Cada um no seu dia, na sua vez. Chegou o dia de Saulo Go­mes, e ele se foi. Precisou a morte alvejá-lo dormindo porque o resistente resistiria, como resistia nos seus 91 anos de vida.
E, não adianta, por mais que se tenha vivido, como ele a viveu, a morte é um verdadeiro tsunami, na vida familiar e social. Aquele vazio deixado pela presença física raramente é assumido como um sinal de uma passagem abençoada para uma dimensão imaterial e fluídica, que promete retorno.

O Saulo Gomes dedicou-se ao jornalismo, e nessa pro­fissão em que se recolhe o fato para fazê-lo conhecido por mi­lhões de pessoas, foi um exemplo de dedicação, competência, na captura do que podia, sim, interessar, com uma caracterís­tica incomum, e que fica como um trunfo, para quem desejar aprender a fazer jornalismo como verdadeiro cirurgião social, que lanceta o fato capturado para desvendar suas entranhas. Um mestre da investigação.

A vida toda ele foi assim. Do matador de Che Guevara ao meteorito de São Simão, morte de PC Farias, passando pelos jangadeiros do Nordeste, na turbulência do mar, entre Rio de Janeiro e Santos, na viagem inesperadamente prolongada, sob a chuva e o sol clemente, ele, na jangada, vivendo o que seria sua outra grande reportagem, junto aos anseios de justiça daqueles homens do sal, que vieram para pedir ao governo melhores condições de vida para os irmãos pescadores.

A política e seus lideres enriquecem seu patrimônio de re­portagem, que seguramente darão tantos outros livros, além daquele que Adriana Silva divulgou com ele.

Aquela personalidade suave, mas pertinaz, foi cassado pelo golpe institucional de 1964, indo para o Uruguai. Com seu faro de jornalista, na epopeia de 1961, quando Leonel Bri­zola, discursando pela rede da legalidade, levantava a nação brasileira contra a Junta Militar que negava a posse de Jango Goulart, Saulo estava ao lado do governador do Rio Grande do Sul naquela hora.

A morte o surpreendeu como vice-presidente da Associa­ção Brasileira de Anistiados Políticos, o que o obrigava a ir frequentemente a Brasília.

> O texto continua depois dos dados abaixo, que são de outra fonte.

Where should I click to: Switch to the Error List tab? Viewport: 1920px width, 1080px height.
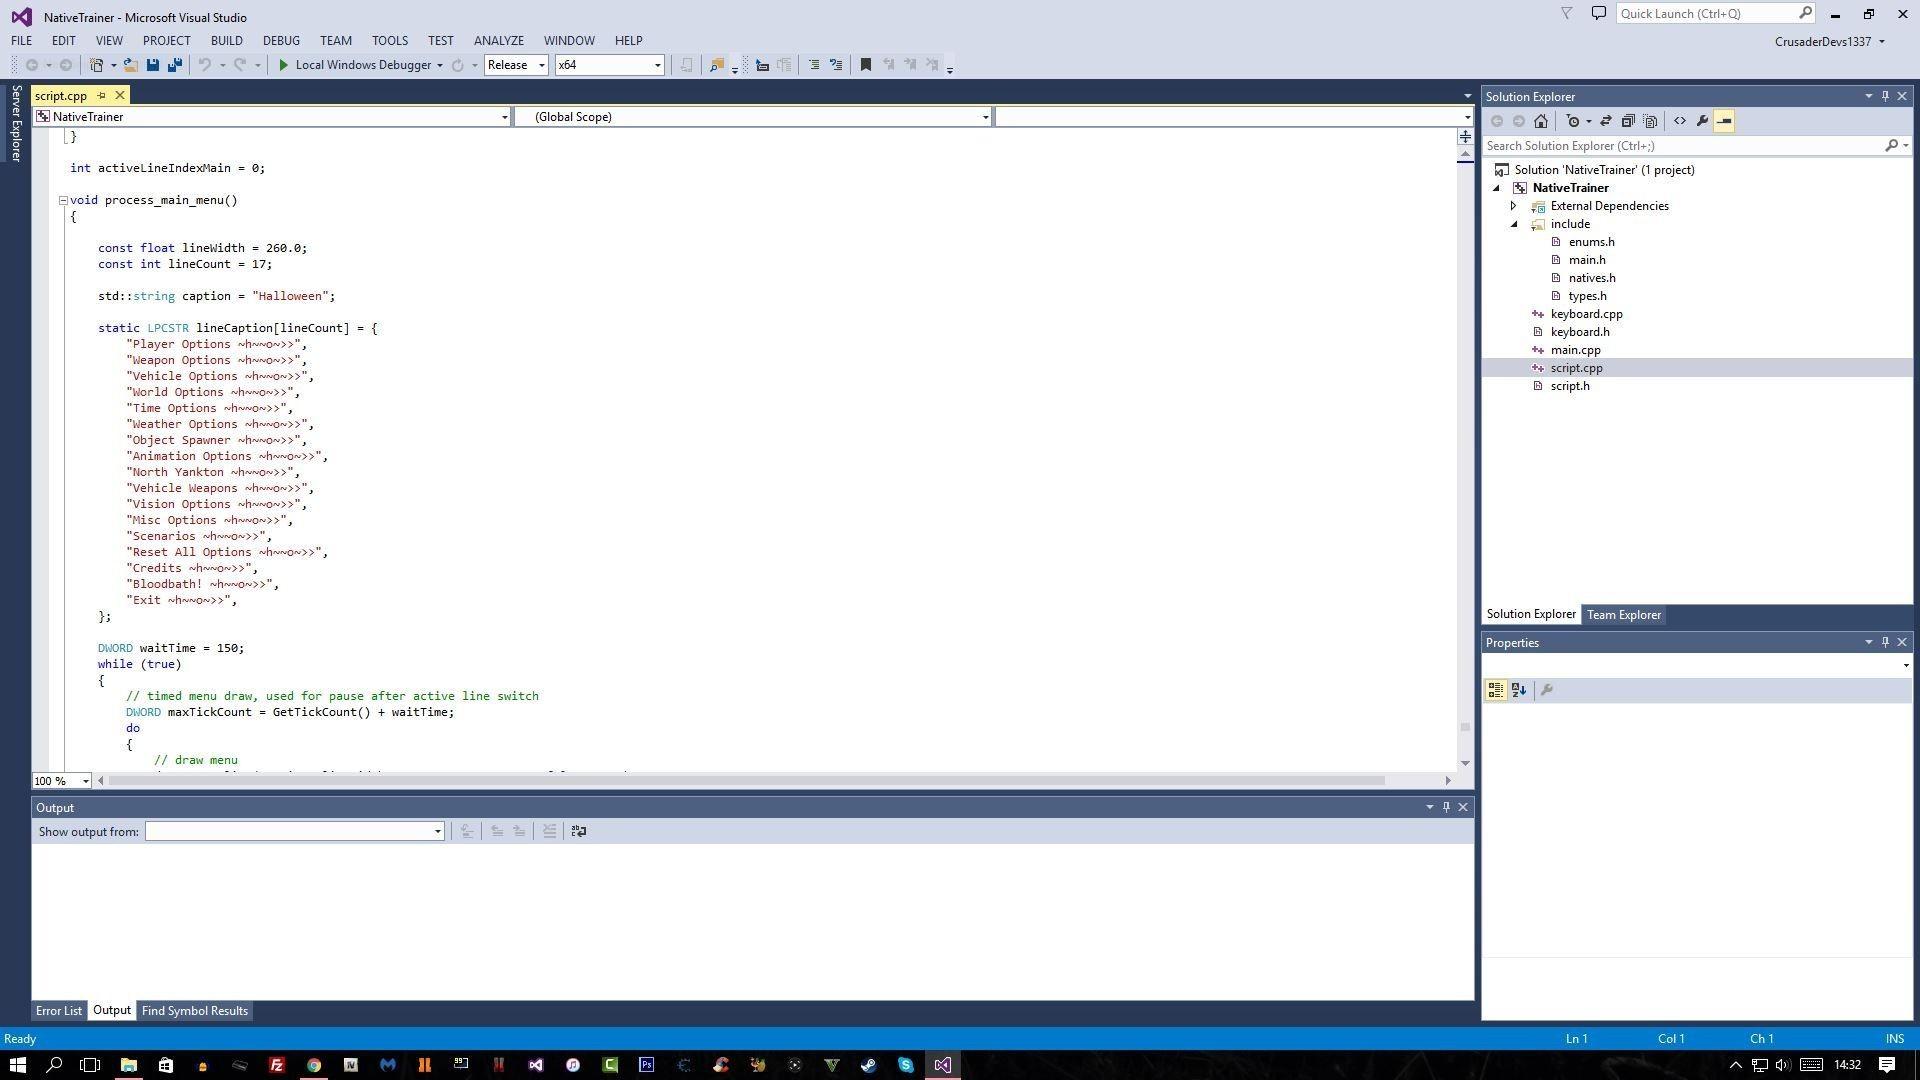(59, 1011)
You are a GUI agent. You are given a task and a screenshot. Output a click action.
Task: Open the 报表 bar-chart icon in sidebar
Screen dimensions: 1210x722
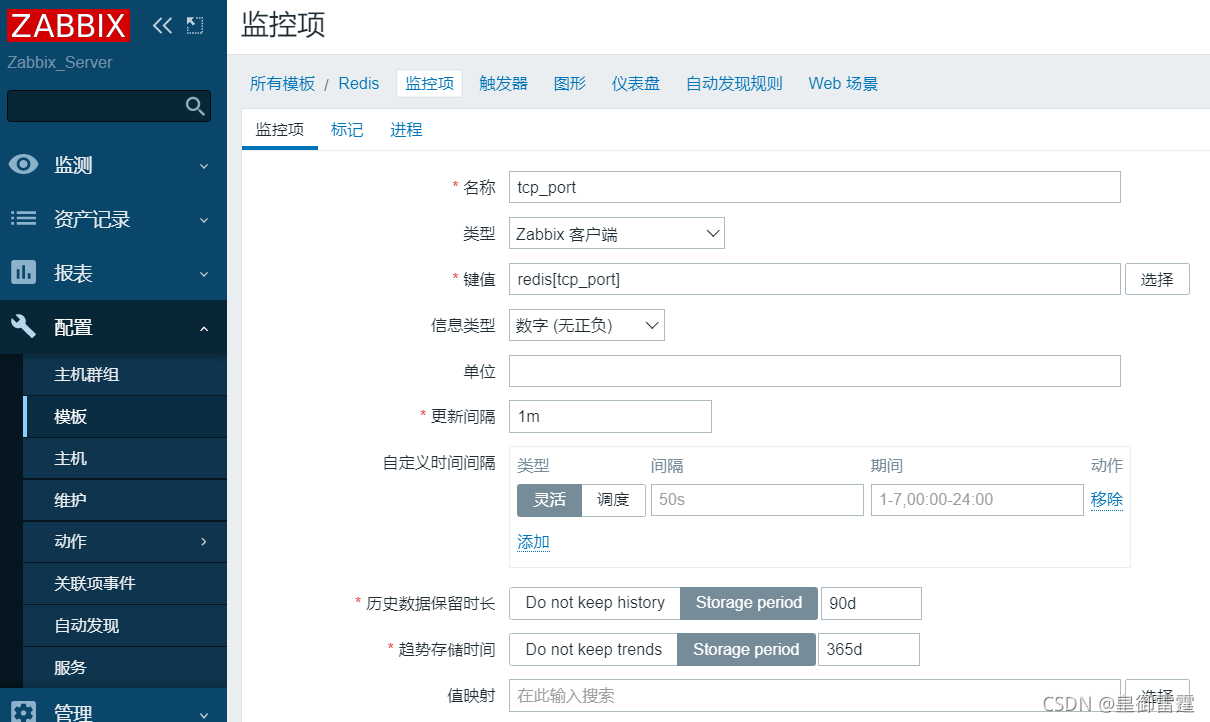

Mas, não falar do que ele representou na divulgação da pessoa e da obra espírita de Chico Xavier, desde o programa da antiga Televisão Tupi, até que a morte o levou, é desprezar um trabalho radiofônico, televisivo, divulgador de livros, é forçar uma redução da verdade, verdadeiramente impossível.

Assim ele nos deixa, para ter dois sentimentos que podem ser declarados como convergentes, apesar de aparentemente contraditórios – o de pêsames pela ausência física e o de pa­rabéns à família enlutada pela obra gigantesca que ele deixa, com o exercício continuado da garantia constitucional da liberdade da palavra, que é fundamental na democracia.